Materials and Methods
CMR images obtained for 95 participants (mean age ± standard deviation, 54.5 ± 15.2 years), including 36 left ventricular hypertrophy (12 hypertrophic cardiomyopathy, 12 Fabry disease, and 12 amyloidosis), 32 dilated cardiomyopathy, and 27 healthy volunteers, were included. A commercial deep learning (DL) algorithm based on 2D U-net (Myomics-T1 software, version 1.0.0) was used for the automated analysis of T1 maps. Four radiologists, as study readers, performed manual analysis. The reference standard was the consensus result of the manual analysis by two additional expert readers. The segmentation performance of the DL algorithm and the correlation and agreement between the automated measurement and the reference standard were assessed. Interobserver agreement among the four radiologists was analyzed.
Results
DL successfully segmented the myocardium in 99.3% of slices in the native T1 map and 89.8% of slices in the post-T1 map with Dice similarity coefficients of 0.86 ± 0.05 and 0.74 ± 0.17, respectively. Native T1 and ECV showed strong correlation and agreement between DL and the reference: for T1, r = 0.967 (95% confidence interval [CI], 0.951–0.978) and bias of 9.5 msec (95% limits of agreement [LOA], -23.6–42.6 msec); for ECV, r = 0.987 (95% CI, 0.980–0.991) and bias of 0.7% (95% LOA, -2.8%–4.2%) on per-subject basis.

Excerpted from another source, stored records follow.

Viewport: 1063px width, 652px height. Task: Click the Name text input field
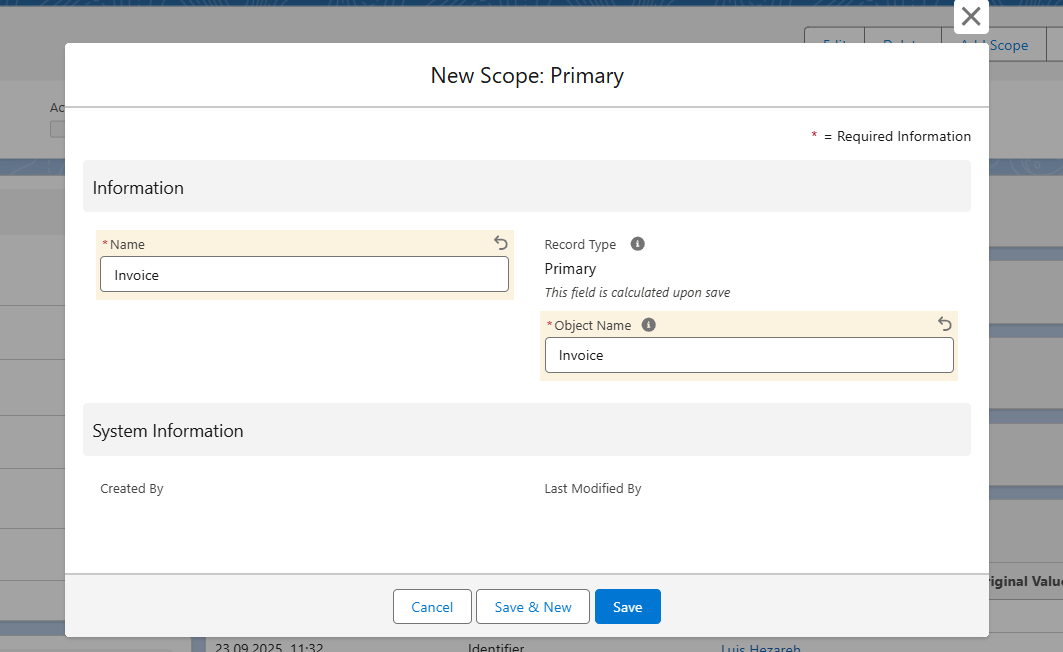tap(304, 275)
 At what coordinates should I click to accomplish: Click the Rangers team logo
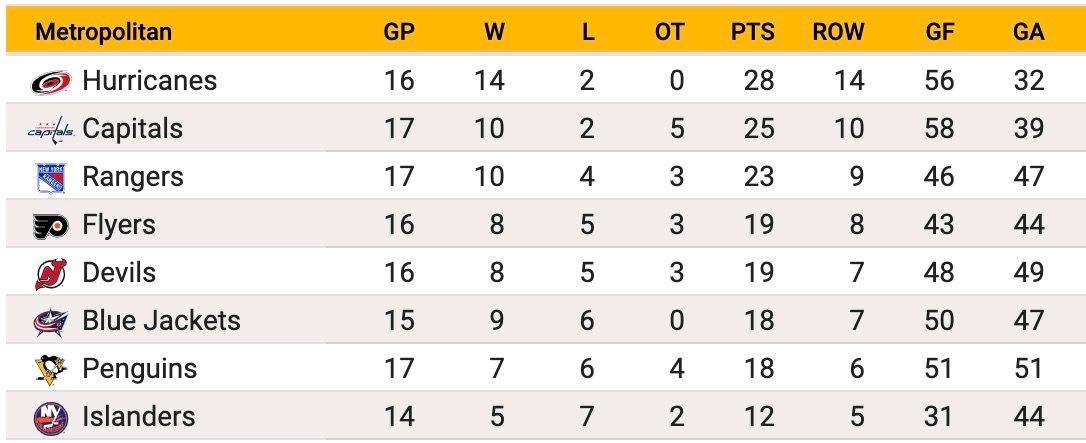coord(51,178)
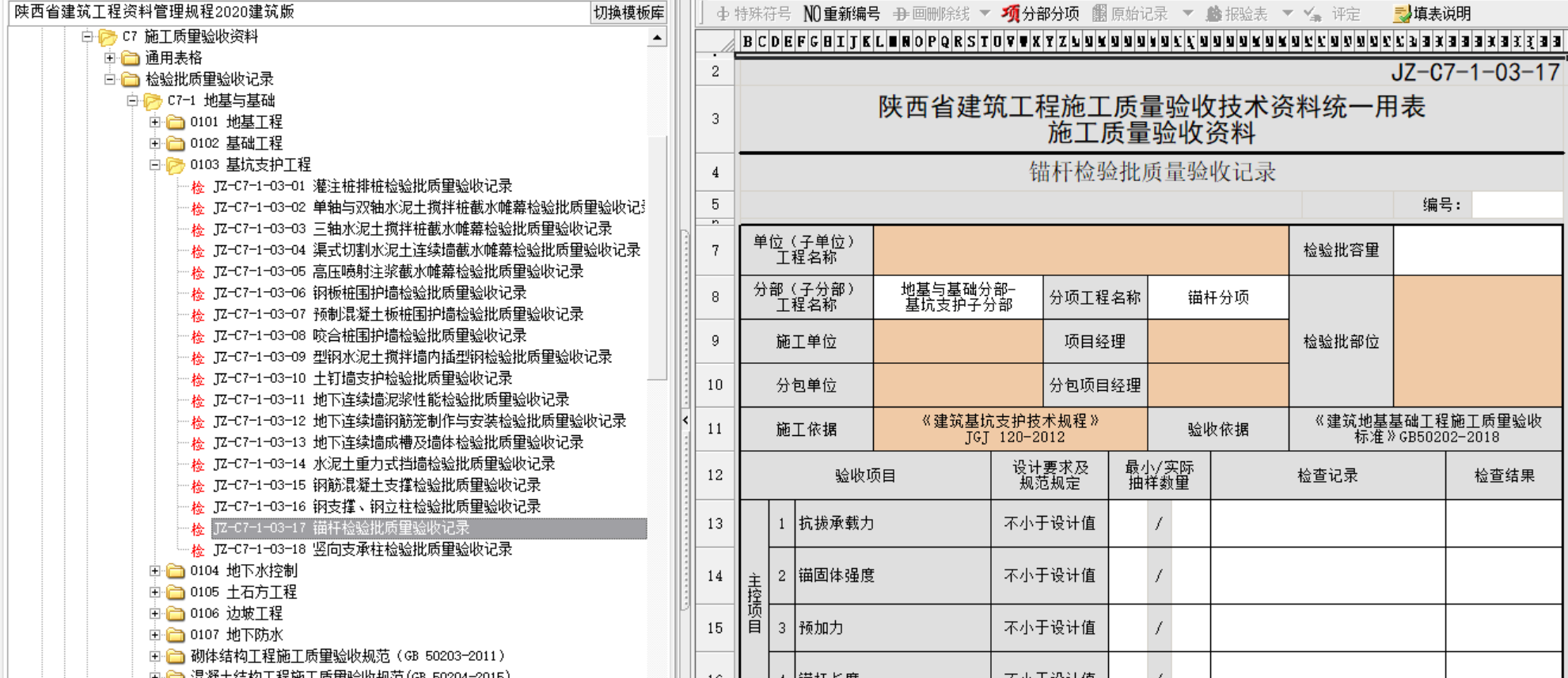1568x678 pixels.
Task: Expand the 0104 地下水控制 folder
Action: click(155, 570)
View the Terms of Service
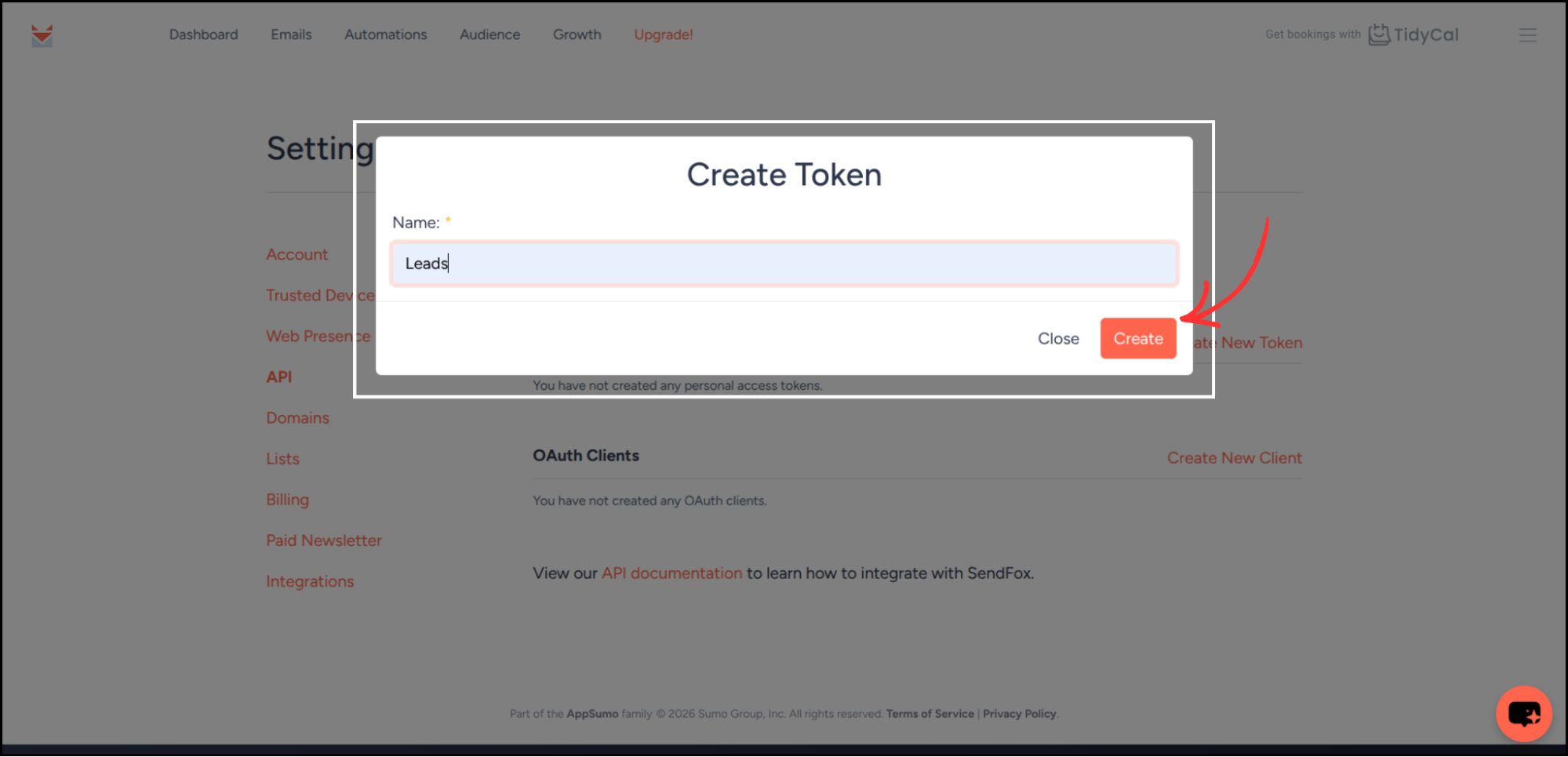Screen dimensions: 1568x757 930,713
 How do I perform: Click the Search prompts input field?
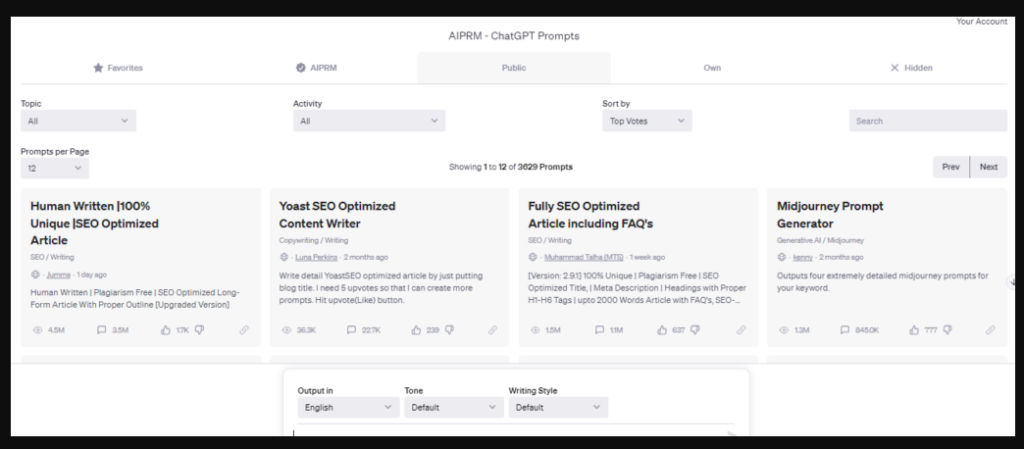(x=927, y=121)
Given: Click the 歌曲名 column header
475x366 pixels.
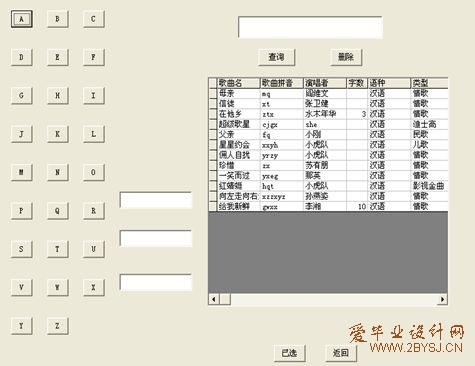Looking at the screenshot, I should point(239,83).
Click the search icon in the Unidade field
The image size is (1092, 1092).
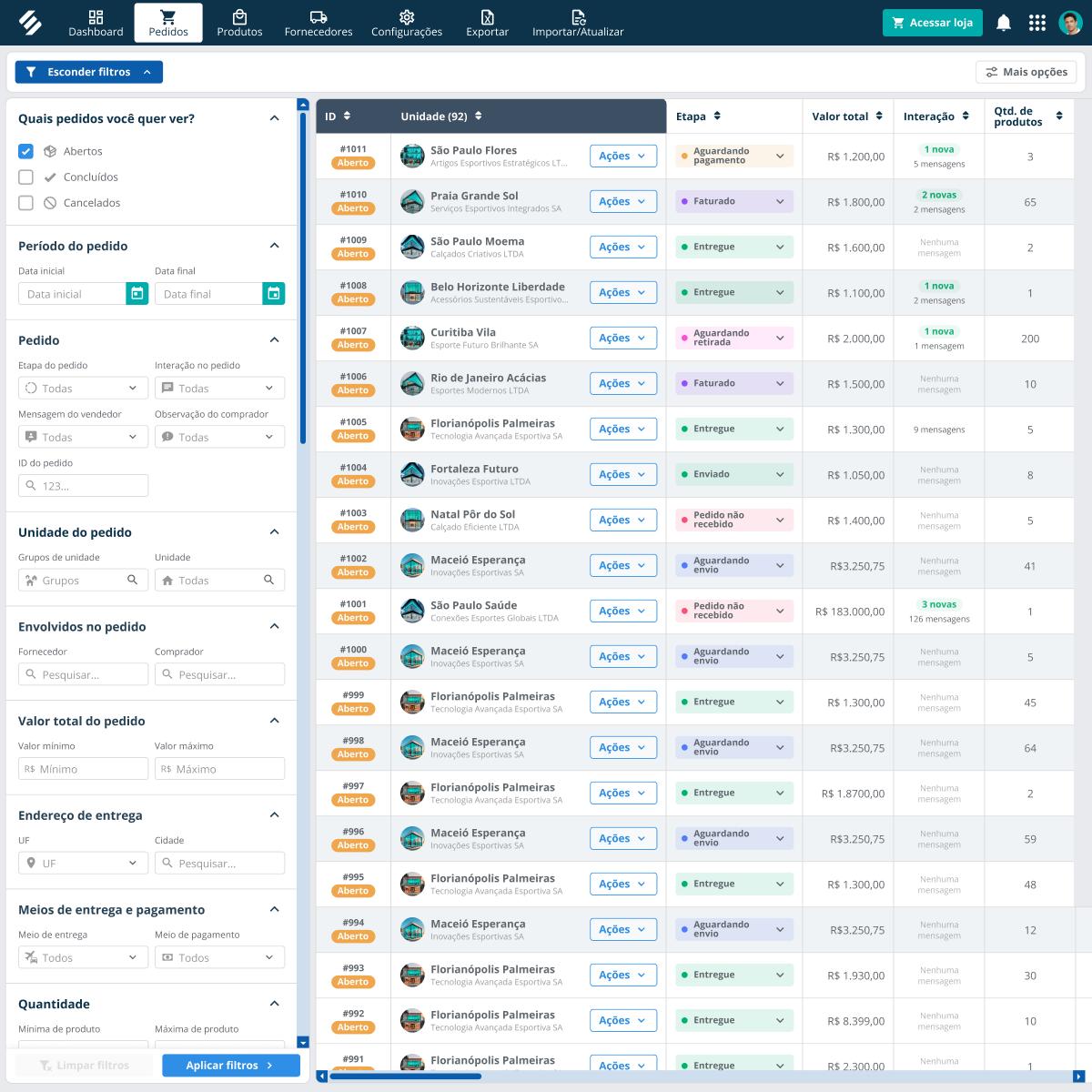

Agreements between DL and each of the four radiologists were excellent (intraclass correlation coefficient [ICC] of 0.98–0.99 for both native T1 and ECV), comparable to the pairwise agreement between the radiologists (ICC of 0.97–1.00 and 0.99–1.00 for native T1 and ECV, respectively).
Conclusion
The DL algorithm allowed automated T1 and ECV measurements comparable to those of radiologists.